Entretien réalisé par Xavier Sartre – Cité du Vatican

La réouverture d’une décharge près de Sfax, dans le centre de la Tunisie a provoqué une vague de colère parmi la population locale. Les heurts avec les forces de l’ordre ont causé la mort d’une personne. Les affrontements ont duré plusieurs jours. Ces violences dans la ville d’Agareb ne sont que l’expression d’un malaise persistant au sein de la société tunisienne depuis des années qui trouve sa source dans une «tension entre la mise en place d’institutions démocratiques et le non-règlement d’une dimension sociale de la démocratie qui est la question de l’emploi, des inégalités, et de la fracture régionale» estime Vincent Geisser, chercheur à l’Institut de recherche et d’étude sur les mondes arabes et musulmans (IREMAM) à Aix-en-Provence.
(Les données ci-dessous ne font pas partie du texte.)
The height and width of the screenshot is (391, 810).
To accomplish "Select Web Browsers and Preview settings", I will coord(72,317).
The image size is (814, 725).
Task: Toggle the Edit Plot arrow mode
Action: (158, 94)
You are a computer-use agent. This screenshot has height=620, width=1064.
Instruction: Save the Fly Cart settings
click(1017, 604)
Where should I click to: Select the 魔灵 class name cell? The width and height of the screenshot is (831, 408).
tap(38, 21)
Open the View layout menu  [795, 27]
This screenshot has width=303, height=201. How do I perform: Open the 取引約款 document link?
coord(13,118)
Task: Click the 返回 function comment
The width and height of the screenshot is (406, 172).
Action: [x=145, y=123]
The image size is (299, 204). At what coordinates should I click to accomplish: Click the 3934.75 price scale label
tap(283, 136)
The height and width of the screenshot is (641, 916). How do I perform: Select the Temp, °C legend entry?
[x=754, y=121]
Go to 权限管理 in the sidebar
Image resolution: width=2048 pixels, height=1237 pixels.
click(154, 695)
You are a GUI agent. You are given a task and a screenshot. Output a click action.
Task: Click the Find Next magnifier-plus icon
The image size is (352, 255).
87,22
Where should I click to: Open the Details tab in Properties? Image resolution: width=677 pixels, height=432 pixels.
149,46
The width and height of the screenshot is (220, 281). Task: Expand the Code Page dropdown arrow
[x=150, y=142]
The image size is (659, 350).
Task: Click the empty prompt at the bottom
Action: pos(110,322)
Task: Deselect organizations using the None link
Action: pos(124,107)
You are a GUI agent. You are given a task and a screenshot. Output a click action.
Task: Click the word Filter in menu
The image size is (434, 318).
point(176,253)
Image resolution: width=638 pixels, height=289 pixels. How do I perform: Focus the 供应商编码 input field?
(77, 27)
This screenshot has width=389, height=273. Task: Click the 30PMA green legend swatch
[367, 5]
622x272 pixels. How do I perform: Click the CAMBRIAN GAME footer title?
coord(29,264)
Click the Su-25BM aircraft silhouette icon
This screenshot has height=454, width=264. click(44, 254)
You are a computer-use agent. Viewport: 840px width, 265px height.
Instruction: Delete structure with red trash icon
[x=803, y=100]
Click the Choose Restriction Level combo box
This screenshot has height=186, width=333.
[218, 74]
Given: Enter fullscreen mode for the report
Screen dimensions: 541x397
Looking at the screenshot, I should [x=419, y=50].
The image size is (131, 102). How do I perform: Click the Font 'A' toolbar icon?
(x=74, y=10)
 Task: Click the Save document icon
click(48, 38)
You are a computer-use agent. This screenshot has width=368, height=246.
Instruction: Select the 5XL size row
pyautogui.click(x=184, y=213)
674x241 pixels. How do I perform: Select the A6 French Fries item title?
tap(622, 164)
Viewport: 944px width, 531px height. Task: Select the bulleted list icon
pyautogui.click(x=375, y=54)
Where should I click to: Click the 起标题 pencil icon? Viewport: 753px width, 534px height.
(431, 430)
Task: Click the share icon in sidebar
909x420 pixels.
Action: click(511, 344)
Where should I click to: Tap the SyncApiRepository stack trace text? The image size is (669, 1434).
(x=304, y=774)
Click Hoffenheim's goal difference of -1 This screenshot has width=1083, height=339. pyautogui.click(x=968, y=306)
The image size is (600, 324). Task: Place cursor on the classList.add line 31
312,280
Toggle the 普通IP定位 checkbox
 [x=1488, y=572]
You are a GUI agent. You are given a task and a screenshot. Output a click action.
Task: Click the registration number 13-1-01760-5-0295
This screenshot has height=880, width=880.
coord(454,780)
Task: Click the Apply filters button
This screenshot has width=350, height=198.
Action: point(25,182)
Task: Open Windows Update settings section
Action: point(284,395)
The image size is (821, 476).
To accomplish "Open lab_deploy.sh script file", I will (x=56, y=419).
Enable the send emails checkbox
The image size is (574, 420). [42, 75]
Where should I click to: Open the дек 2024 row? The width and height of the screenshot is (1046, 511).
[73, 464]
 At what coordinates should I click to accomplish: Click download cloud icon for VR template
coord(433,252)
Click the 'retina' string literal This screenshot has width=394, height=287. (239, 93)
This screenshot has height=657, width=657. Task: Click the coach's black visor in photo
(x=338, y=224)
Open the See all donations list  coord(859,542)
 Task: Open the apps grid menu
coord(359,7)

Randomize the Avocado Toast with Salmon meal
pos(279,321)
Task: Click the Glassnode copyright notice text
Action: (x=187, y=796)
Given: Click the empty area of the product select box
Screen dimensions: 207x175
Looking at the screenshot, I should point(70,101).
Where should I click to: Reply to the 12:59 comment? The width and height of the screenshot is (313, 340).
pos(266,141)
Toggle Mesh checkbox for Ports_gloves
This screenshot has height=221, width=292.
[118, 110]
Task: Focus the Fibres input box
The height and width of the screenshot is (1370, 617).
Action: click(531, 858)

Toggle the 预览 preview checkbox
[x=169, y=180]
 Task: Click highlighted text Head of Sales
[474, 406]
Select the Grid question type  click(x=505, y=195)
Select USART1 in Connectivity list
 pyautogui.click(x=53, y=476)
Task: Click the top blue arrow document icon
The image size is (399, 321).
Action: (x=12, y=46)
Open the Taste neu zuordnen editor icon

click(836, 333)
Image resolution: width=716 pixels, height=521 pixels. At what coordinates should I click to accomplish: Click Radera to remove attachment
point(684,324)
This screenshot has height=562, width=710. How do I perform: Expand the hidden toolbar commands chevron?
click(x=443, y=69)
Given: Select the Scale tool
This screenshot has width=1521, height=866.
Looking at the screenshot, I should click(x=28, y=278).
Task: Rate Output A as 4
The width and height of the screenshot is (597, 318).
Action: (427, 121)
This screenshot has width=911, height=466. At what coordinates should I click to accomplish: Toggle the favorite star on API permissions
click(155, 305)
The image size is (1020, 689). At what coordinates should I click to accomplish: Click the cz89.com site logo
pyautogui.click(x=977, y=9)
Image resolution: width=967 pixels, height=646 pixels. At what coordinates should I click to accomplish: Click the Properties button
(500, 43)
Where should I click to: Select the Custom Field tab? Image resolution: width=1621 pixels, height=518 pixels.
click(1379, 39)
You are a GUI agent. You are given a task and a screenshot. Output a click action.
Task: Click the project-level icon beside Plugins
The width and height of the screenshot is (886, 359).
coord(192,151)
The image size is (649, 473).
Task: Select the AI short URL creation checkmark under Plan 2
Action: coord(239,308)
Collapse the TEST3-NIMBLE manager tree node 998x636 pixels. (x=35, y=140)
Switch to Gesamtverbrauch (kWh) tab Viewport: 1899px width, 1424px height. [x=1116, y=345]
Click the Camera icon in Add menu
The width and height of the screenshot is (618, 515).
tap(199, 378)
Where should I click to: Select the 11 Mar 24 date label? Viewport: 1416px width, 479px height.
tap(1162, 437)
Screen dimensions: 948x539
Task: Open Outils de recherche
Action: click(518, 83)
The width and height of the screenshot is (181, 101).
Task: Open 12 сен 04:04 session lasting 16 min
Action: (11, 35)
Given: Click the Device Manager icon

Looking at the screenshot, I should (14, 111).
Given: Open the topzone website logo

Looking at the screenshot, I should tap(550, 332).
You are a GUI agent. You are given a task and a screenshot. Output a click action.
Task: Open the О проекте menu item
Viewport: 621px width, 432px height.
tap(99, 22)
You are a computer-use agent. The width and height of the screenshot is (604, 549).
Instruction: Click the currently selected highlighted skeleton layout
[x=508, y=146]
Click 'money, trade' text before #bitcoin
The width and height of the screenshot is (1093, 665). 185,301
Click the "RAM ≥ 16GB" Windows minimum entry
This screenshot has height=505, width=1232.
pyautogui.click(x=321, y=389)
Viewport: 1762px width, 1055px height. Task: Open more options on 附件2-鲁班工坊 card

Si des changements sont intervenus depuis 2011 et la chute du régime de Ben Ali, de nombreux Tunisiens considèrent que leur «conquête de la dignité» n’a pas été achevée, poursuit le chercheur. Les manifestations persistent donc malgré l’élection en octobre 2019 à la présidence de Kais Saied, qui se montre pourtant proche de tous ces mécontents. Isolé, sans véritable base parlementaire, le chef de l’État a décidé de prendre radicalement les choses en main en suspendant le Parlement le 25 juillet dernier. Une décision vécue comme un coup de force par la majorité des partis politiques qui se retrouvent privés de toute capacité d’action politique. Un nouveau gouvernement, dirigé par Najla Bouden, a fini par être mis en place en octobre mais les véritables intentions du président ne sont pas claires.

 

Une chose est sûre : il ne veut pas revenir en arrière, affirme Vincent Geisser. «Il veut changer en profondeur les institutions et la constitution du pays» et mettre fin à la Deuxième République mise en place après 2011. Kais Saied a laissé entendre publiquement qu’il voulait «une démocratie directe, avec des assemblées locales, qui éliraient des assemblées régionales, qui enverraient des représentants nationaux. Ce qui veut proximité locale, favoriser les représentants locaux, et en même temps – ce qui est contradictoire dans ce projet – un exécutif uni et fort», rappelle le chercheur de l’IREMAM. Or, ce que l’on voit pour le moment, c’est plutôt le second volet de son projet, un exécutif fort.

Large soutien populaire

Largement élu en 2019 au second tour, Kais Saied n’a pas su calmer la colère d’une partie de la population. Pourtant, il bénéficie encore d’un large soutien de ceux qui avaient voté pour lui et profite même depuis le 25 juillet du ralliement «au nom de l’ordre, de la restauration de l’État et de la sécurité» de gens qui n’avaient pas voté pour lui ce qui «est très surprenant», selon Vincent Geisser. Si certains sont depuis déçus, d’autres voudraient que le président aille plus loin dans sa «politique de nettoyage : arrestation des corrompus, fermeture des partis politiques qui sont jugés trop mêlés aux affaires etc.» «Il reste donc très populaire malgré une politique autoritaire de verrouillage de la société», ajoute le spécialiste de la Tunisie.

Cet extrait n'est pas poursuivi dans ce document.